Masih menurut Sulamul H.Nurmawan, pada sidak yang diikuti sebagian besar anggota komisi B ini, juga didapatkan data mengejutkan soal pembayaran pajak hotel yang selama ini dirasa masih minim.
“Ternyata pembayaran pajak hotel yang dilakukan selama ini, cukup lumayan juga. Seperti hotel Sinar di kawasan Juanda, yang tiap bulannya membayar pajak sebesar Rp 50 juta lebih,” tegasnya lagi.
Tidak hanya soal pembayaran pajak yang terbilang lumayan, para pengusaha hotel di Sidoarjo ini, juga siap menerapkan online sistem, sebagai wujud tranparasi pembayaran pajak tersebut.
“Ini mereka lakukan, sebagai langkah menghapus nilai negative yang mereka teriam soal pembayaran pajak daerah,” ulas Sulamul lagi.

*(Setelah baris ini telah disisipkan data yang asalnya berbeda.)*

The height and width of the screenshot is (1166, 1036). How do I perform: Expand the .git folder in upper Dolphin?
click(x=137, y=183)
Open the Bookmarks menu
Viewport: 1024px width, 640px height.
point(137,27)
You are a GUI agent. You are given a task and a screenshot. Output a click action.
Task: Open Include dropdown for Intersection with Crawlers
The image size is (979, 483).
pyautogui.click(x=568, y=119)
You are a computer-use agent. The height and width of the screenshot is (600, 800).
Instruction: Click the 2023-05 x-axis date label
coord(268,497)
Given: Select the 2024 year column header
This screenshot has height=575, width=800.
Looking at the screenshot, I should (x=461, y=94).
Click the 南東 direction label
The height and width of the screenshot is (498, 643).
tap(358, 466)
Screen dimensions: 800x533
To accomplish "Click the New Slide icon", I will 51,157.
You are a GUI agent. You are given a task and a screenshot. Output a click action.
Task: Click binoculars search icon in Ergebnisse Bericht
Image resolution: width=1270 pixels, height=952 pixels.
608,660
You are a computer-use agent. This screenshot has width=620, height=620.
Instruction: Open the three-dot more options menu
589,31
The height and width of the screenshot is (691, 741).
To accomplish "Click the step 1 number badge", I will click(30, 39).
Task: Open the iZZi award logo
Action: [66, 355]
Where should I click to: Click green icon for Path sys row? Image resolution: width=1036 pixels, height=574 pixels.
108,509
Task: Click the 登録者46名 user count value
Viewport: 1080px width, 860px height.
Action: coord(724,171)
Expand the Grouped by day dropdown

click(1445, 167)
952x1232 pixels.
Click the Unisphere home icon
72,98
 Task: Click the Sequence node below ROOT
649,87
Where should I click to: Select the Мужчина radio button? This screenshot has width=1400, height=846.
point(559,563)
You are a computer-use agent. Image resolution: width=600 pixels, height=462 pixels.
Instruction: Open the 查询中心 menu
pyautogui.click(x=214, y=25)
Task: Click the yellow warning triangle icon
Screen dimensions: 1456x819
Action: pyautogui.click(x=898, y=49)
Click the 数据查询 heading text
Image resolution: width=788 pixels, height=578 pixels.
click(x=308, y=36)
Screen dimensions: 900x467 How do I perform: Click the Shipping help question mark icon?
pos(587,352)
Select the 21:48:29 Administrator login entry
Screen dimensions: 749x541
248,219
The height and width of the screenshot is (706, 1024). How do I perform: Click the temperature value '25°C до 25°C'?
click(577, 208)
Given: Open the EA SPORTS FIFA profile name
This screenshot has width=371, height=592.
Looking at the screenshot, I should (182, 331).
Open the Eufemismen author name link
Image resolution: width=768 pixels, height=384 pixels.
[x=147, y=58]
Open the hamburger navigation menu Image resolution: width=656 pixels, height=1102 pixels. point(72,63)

Dalam sidak komisi ini,para pengusaha hotel Sidoarjo, juga mempertanyakan sikap pemkab yang memberikan kelonggaran kepada Sun Hotel untuk tidak membayar pajak daerah selama tiga tahun.
Padahal di aturan manapun, tidak ada point yang menyebutkan adanya hak istimewa bebas pajak bagi hotel tertentu.
“Mereka (pengusaha hotel) mengaku cemburu dengan sikap pemkab Sidoarjo yang memberikan hak istimewa bebas pajak selama 3 tahun kepada Sun Hotel,” ujar politisi asal FKB ini.
Sementara itu, sebagai langkah mengsinkronkan sikap transparasi ini, komisi B segera akan memanggil Perhimpunan Pengusaha Hotel dan Restoran Indonesia Pengurus Daerah Sidoarjo, untuk menyatukan persepsi soal transparasi.(Abidin)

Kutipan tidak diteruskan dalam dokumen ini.